• Exercise aim
From the data below, return each line in which the string "sidebar" is found.

+---+

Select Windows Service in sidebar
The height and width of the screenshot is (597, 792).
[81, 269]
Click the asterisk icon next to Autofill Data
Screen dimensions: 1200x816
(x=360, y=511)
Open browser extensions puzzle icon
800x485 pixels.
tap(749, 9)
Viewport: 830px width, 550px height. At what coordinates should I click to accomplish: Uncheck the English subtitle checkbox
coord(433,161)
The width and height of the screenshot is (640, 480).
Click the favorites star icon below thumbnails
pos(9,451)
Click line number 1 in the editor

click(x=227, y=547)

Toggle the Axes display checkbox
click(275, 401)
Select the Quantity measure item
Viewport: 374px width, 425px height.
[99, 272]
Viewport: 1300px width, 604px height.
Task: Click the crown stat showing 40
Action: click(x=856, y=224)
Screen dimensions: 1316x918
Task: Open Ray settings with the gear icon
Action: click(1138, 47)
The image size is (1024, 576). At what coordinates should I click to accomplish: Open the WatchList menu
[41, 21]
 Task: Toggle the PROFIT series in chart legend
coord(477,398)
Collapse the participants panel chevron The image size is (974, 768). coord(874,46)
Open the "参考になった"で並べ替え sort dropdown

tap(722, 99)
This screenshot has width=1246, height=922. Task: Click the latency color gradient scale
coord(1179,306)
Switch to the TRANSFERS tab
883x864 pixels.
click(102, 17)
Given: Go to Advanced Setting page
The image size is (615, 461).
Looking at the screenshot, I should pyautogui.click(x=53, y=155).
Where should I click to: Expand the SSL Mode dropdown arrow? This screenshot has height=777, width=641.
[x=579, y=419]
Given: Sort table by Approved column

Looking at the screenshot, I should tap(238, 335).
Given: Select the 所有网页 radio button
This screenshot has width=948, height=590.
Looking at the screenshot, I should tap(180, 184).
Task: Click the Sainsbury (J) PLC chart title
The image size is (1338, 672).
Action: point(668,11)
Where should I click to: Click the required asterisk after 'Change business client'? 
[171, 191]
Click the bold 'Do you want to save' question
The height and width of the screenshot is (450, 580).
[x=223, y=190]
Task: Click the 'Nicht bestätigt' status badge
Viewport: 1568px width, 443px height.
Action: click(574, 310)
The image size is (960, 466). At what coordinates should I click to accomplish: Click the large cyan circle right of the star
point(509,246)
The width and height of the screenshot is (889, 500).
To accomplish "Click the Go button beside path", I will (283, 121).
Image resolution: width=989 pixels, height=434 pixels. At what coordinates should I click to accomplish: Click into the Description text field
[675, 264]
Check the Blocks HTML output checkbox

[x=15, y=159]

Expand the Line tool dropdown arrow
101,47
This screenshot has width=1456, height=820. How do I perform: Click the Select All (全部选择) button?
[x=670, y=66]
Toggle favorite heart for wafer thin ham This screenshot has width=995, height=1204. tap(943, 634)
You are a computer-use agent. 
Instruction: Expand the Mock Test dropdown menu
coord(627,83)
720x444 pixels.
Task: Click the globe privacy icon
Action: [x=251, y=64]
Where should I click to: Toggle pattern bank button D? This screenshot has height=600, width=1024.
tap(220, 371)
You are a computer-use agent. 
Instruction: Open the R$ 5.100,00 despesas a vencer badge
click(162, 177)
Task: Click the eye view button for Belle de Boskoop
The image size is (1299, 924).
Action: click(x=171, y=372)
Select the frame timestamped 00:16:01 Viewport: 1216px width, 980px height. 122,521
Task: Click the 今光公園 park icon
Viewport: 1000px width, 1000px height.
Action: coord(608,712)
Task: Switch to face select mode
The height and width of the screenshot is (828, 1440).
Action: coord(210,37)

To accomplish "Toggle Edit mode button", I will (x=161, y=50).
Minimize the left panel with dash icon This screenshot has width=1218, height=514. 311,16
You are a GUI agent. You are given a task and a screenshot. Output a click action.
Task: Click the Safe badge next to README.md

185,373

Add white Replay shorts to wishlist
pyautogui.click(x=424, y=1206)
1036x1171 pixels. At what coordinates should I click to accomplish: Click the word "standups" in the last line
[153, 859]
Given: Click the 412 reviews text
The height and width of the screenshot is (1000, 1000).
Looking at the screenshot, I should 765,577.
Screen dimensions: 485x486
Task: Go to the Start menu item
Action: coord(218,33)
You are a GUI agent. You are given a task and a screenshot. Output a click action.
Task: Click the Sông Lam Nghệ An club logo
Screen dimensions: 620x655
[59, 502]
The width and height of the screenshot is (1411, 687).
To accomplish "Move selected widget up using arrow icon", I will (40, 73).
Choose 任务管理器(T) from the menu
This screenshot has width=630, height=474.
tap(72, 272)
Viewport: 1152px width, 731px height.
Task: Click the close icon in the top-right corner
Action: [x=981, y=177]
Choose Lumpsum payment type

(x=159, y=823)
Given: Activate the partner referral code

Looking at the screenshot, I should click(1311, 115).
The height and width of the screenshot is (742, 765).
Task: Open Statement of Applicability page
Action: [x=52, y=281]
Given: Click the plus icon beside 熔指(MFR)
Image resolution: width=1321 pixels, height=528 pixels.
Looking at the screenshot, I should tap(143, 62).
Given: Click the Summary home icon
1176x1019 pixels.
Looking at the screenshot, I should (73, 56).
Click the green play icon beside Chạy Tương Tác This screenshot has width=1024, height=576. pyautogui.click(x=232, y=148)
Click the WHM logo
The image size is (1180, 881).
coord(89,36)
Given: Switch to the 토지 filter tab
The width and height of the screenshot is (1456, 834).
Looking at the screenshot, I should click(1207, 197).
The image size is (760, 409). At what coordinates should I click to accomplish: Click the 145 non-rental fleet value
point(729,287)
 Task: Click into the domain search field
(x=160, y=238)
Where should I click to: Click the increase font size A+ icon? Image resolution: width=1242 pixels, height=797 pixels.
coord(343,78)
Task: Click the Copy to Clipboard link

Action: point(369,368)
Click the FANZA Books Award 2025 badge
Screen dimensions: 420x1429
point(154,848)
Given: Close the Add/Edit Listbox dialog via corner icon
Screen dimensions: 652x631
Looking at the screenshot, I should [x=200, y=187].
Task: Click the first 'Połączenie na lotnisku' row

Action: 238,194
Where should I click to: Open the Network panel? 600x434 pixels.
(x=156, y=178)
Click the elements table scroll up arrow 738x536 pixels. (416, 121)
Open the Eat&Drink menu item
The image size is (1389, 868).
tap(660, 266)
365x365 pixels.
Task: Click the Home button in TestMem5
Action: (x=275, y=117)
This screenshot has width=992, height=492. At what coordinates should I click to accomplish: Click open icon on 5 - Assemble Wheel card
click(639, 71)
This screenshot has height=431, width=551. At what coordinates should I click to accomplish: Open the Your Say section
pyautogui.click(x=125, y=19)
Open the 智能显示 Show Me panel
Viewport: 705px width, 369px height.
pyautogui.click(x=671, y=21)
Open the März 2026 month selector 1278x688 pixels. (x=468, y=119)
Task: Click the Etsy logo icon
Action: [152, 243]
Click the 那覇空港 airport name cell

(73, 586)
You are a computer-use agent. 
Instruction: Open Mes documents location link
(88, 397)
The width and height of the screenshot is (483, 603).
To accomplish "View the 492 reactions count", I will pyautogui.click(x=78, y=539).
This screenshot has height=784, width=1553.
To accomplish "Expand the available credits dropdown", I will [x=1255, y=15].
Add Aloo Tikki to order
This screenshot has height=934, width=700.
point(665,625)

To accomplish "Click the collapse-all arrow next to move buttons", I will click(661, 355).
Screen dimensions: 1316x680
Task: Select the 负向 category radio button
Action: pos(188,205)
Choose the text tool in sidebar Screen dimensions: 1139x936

+---+

• Exercise response
Select Windows Service in sidebar
Choose the text tool in sidebar Screen dimensions: 1139x936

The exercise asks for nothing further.